Padahal, MEA adalah kesempatan yang baik untuk menggenjot perdagangan Indonesia. Sebab tak ada lagi hambatan perdagangan. Hal ini akan berdampak pada peningkatan ekspor, yang pada akhirnya akan meningkatkan PDB Indonesia. Sebab, MEA merupakan bentuk realisasi dari tujuan akhir integrasi ekonomi di kawasan Asia Tenggara.

Ada empat hal yang menjadi fokus MEA. Pertama, kawasan Asia Tenggara akan dijadikan satu wilayah kesatuan pasar dan basis produksi. Dengan demikian, tidak ada lagi hambatan arus barang, jasa, investasi, modal, serta skilled labour.

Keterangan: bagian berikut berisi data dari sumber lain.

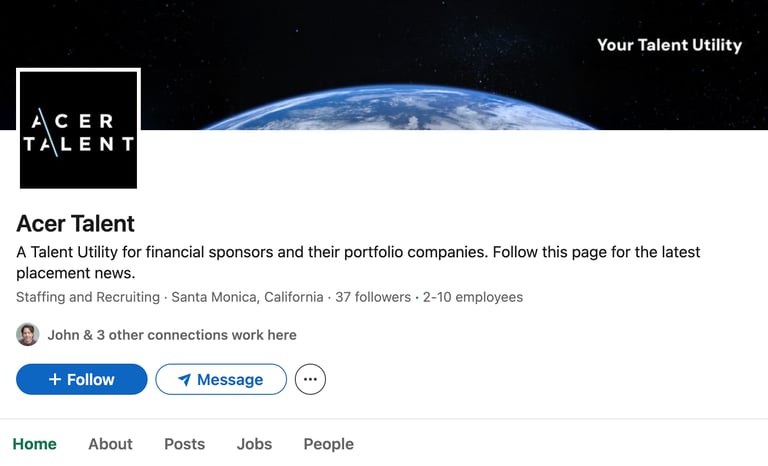Open the About tab
Screen dimensions: 768x466
[110, 444]
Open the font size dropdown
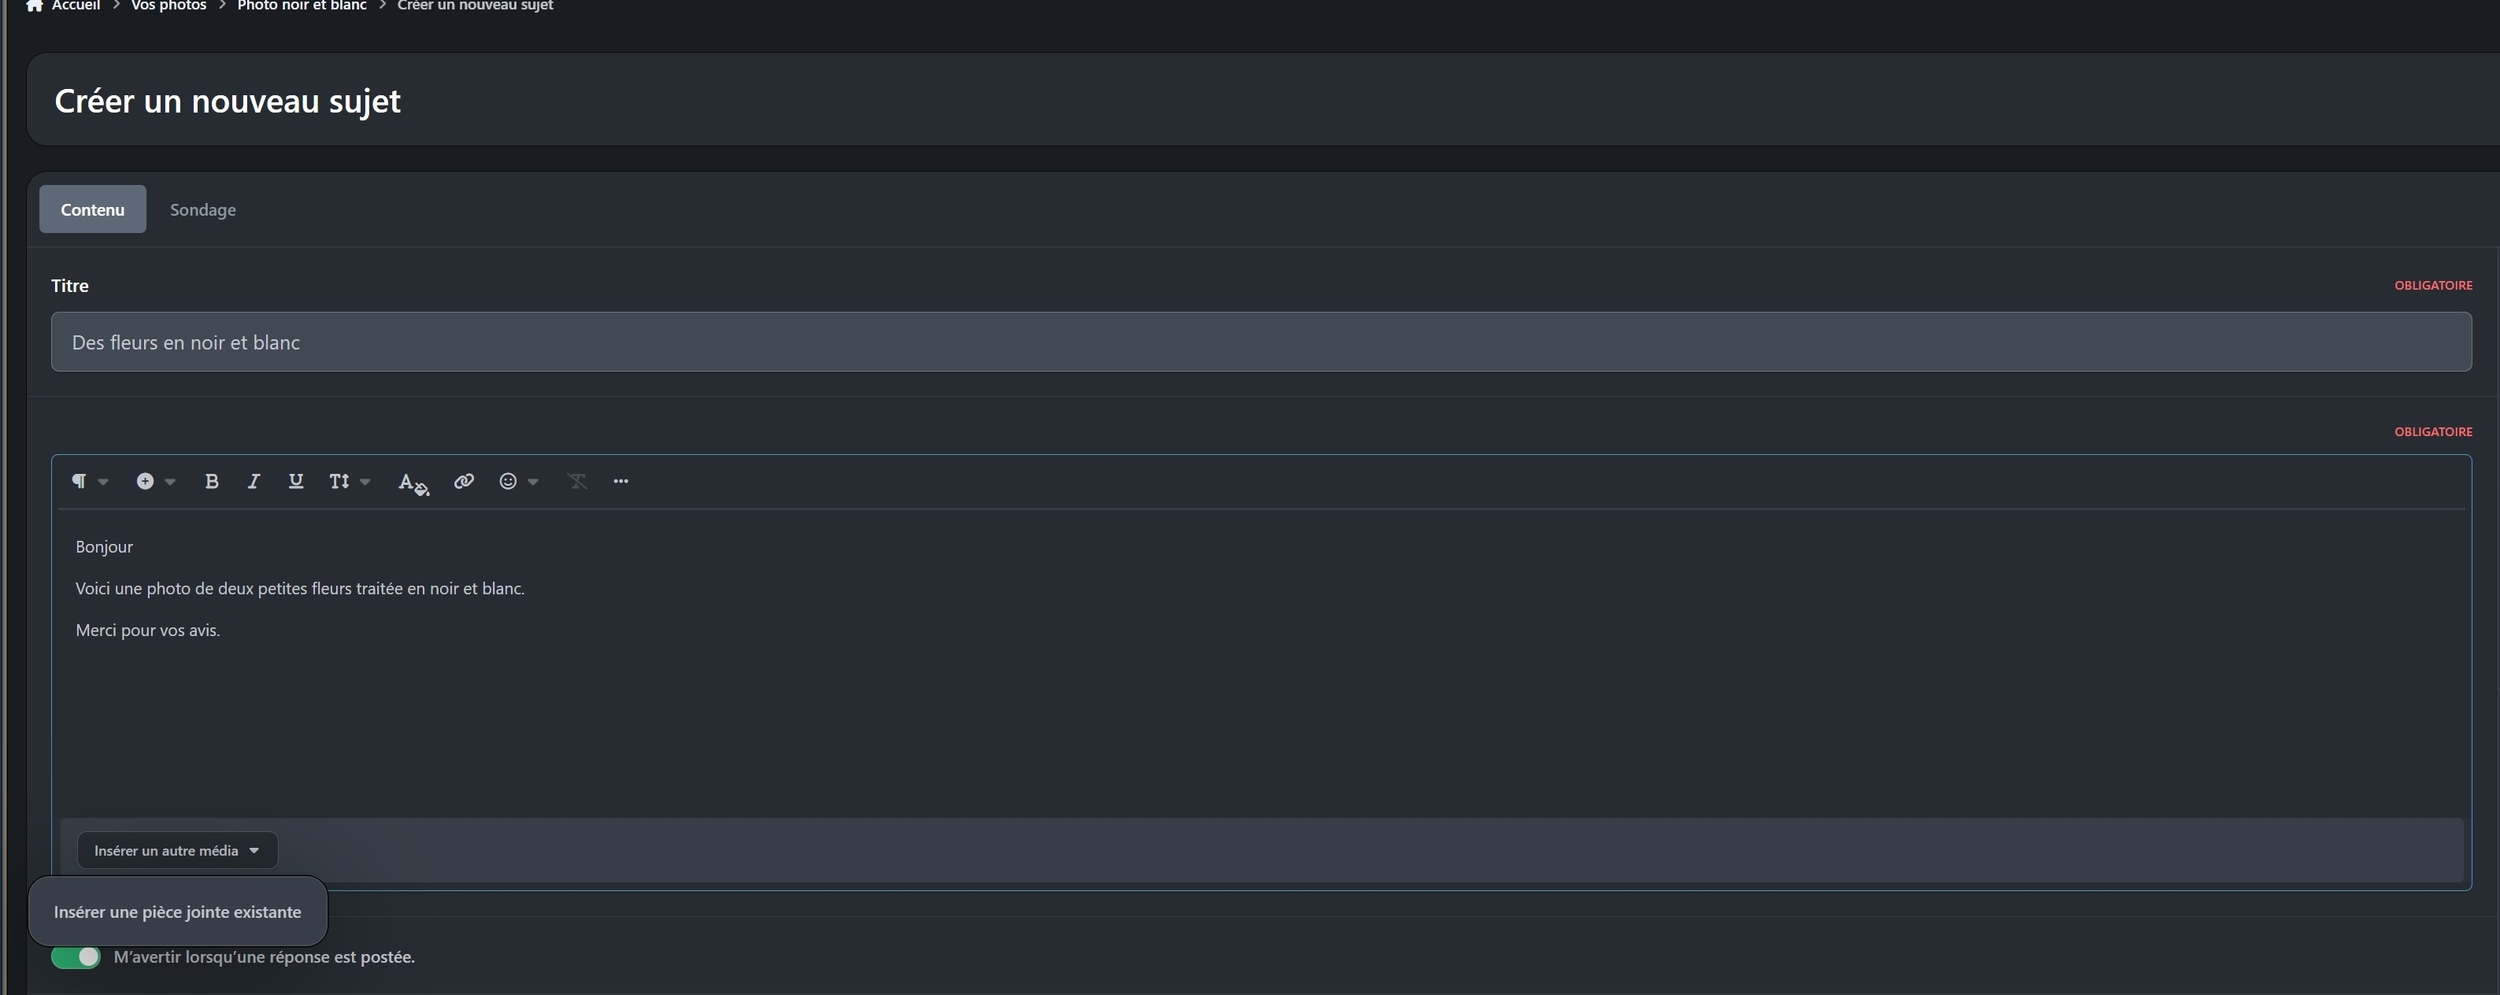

Kedua, MEA akan menciptakan suatu kawasan yang memiliki tingkat kompetisi yang tinggi. Oleh karena itu, diperlukan suatu kebijakan yang meliputi competition policy, consumer protection, Intellectual Property Rights (IPR), taxation, dan e-commerce.

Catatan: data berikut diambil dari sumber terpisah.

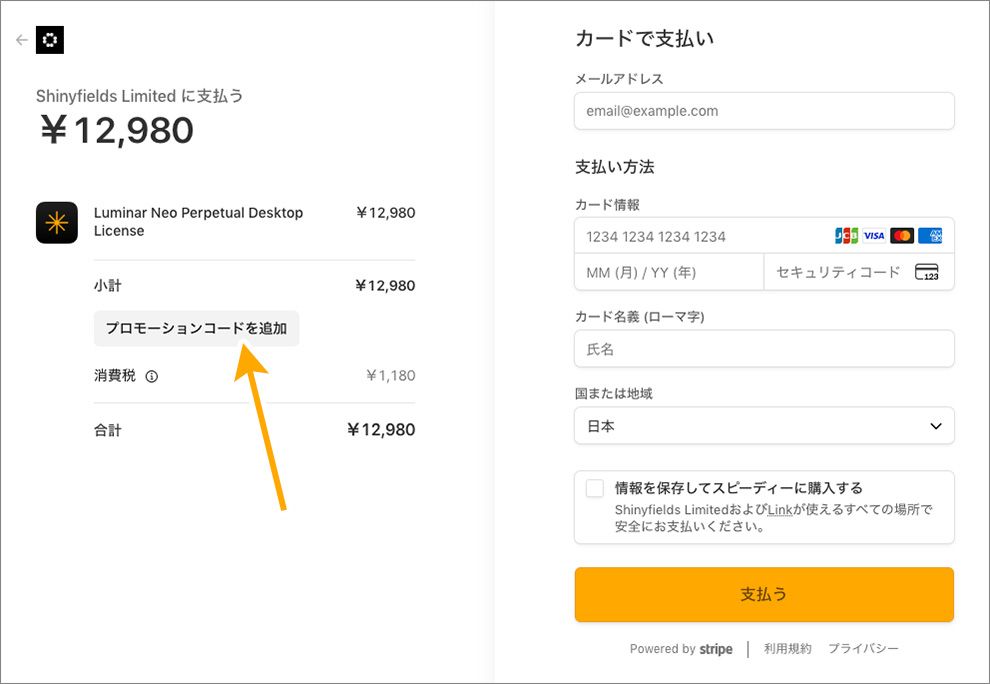Focus the email address field

764,111
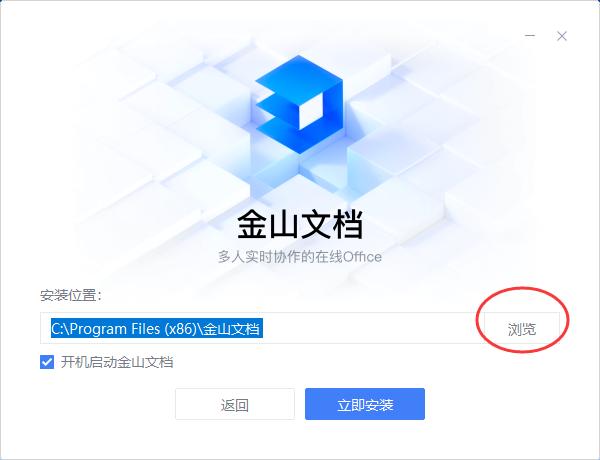Click the 安装位置: label
Screen dimensions: 600x460
[71, 295]
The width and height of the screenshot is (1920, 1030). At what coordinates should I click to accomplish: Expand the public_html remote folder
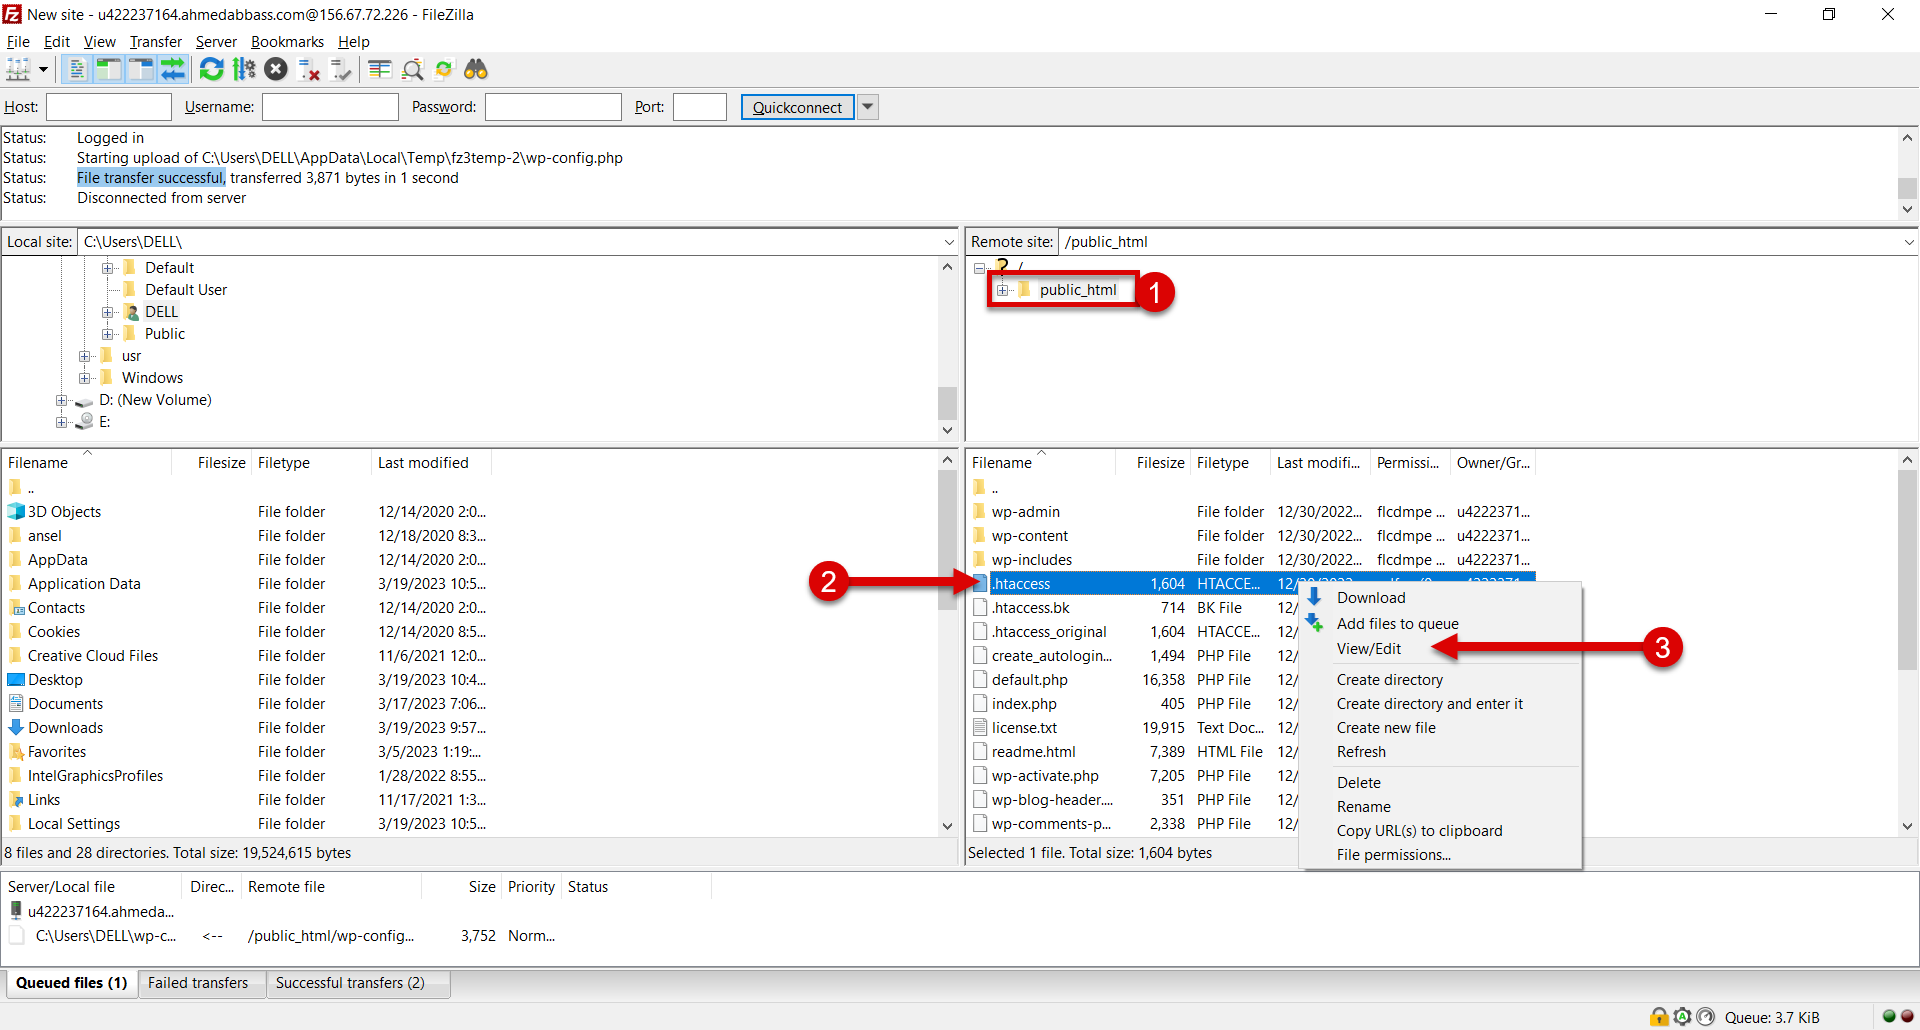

Ketiga, MEA akan menjadi kawasan yang memiliki perkembangan ekonomi yang merata, dengan menjadikan UMKM sebagai prioritasnya. Hal ini akan meningkatkan daya saing serta dinamisme UMKM untuk pengembangan usaha. UMKM akan difasilitasi dengan informasi–informasi terkini mengenai kondisi pasar, SDM, Teknologi, pengembangan usaha, dan sebagainya.

Keempat, MEA akan menjadi kawasan terintegrasi secara penuh terhadap perekonomian global dengan menciptakan sistem untuk peningkatan koordinasi di antara negara anggota.

Dengan empat peluang tersebut, semoga pemerintah Presiden Jokowi jeli melihat semua itu. Intinya, jangan sampai mengeluarkan kebijakan yang justru menguntugkan negara tetangga kita, dan kita makin terpuruk. Itulah harapan dunia usaha dan masyarakat Batam. 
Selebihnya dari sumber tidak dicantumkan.